Faces of Long Island celebrates the uniqueness of everyday Long Islanders. In their own words, they tell us about their life experiences, challenges and triumphs. Newsday launched this social media journey into the human experience to shine a light on the diverse people of this wonderful place we call home.

‘I still have a loss from my dad, but I’m able to deal with it better through writing.’

East Islip

“My dad was a huge influence on me. He was a teacher in Brentwood for 28 years. He was an inspiration to a lot of students and he was always encouraging me to write. We’d see a movie together and he’d say, ‘You can’t write anything better than that?’ I wrote a play, and he was supportive of that. He was supportive of me entering play competitions, one of which I won for. He was supportive of my Disney Screenwriting Fellowship.

“He was the Long Island Ducks public address announcer, a teacher and a longtime radio DJ for WGLI and WGBB. They built this incredible block around him and a few other guys. Then he went into teaching and had a family and he ended up running the radio station at Brentwood High School.

“I teach English and English-as-a-new-language at the high school level in Great Neck and to adults to take the high school equivalency class. Teaching English as a new language is so rewarding. I’ve never had students who work harder trying to learn a new language.

Horror is cathartic – I exercised a lot of fears with my second book and a lot of my emotions with my first book.

“I came out of college and I was a journalist, covering the Long Island serial killer for a couple years and then I started producing a podcast called “Voices from Gilgo” and I’m doing a library lecture series about the killer.
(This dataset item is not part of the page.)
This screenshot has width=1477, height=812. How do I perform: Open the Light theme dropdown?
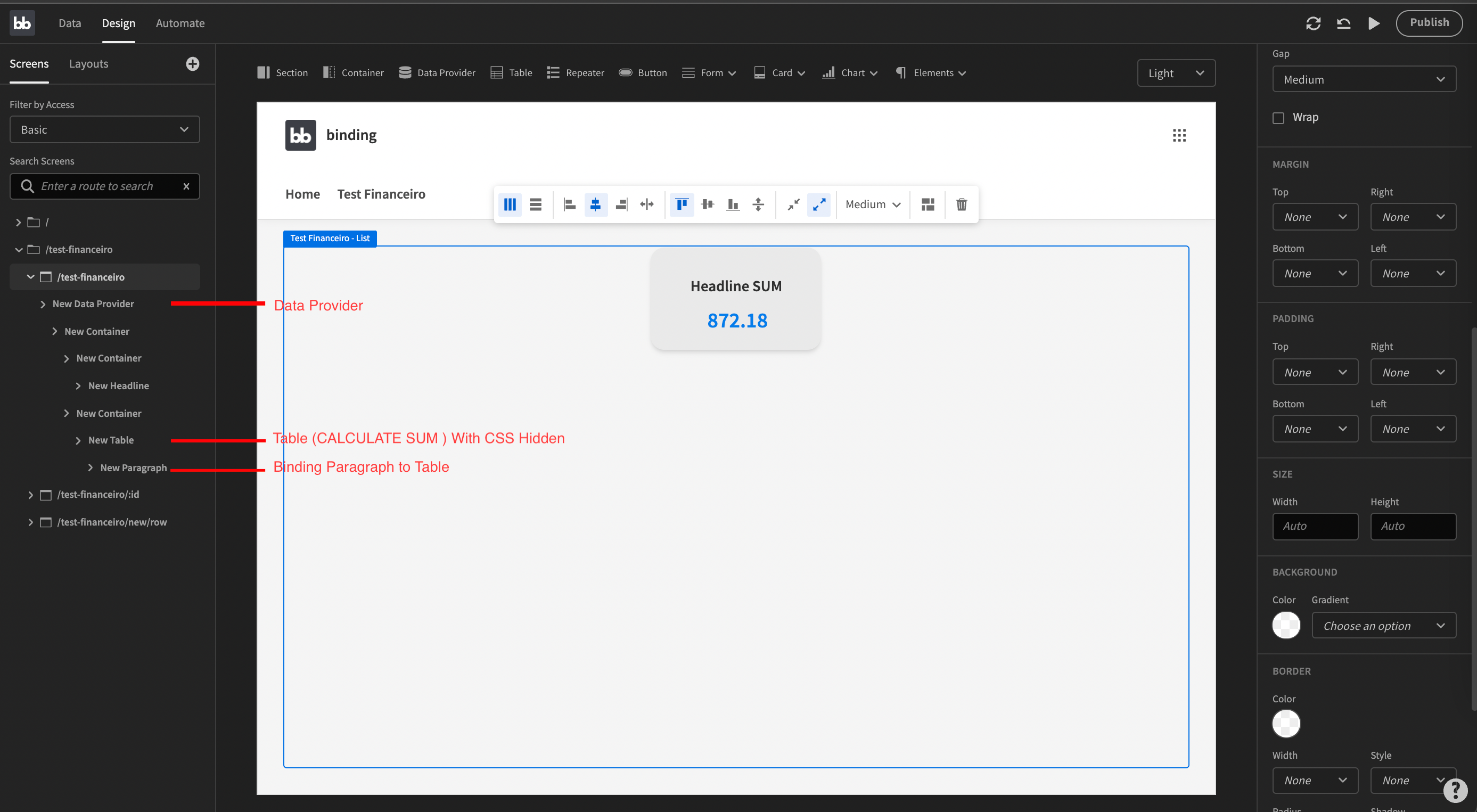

That started at the end of my father’s life. He was in-and-out of the hospital, and I was doing this podcast to take my mind off of it. He was encouraging of that too. Even when I would see him at the rehab facility, he’d ask me about it and say, ‘That’s great, good luck, be safe.’

“When he passed away, I was having a really hard time. I was very broken with his passing; thanks to therapy I’m a lot stronger than I was. I needed to have an outlet for my heartache, so I put together a group of short fiction horror stories that I published under my own publishing company, Spooky House Press.

“Horror is cathartic – I exercised a lot of fears with my second book and a lot of my emotions with my first book. I still have a loss from my dad, but I’m able to deal with it better through writing.”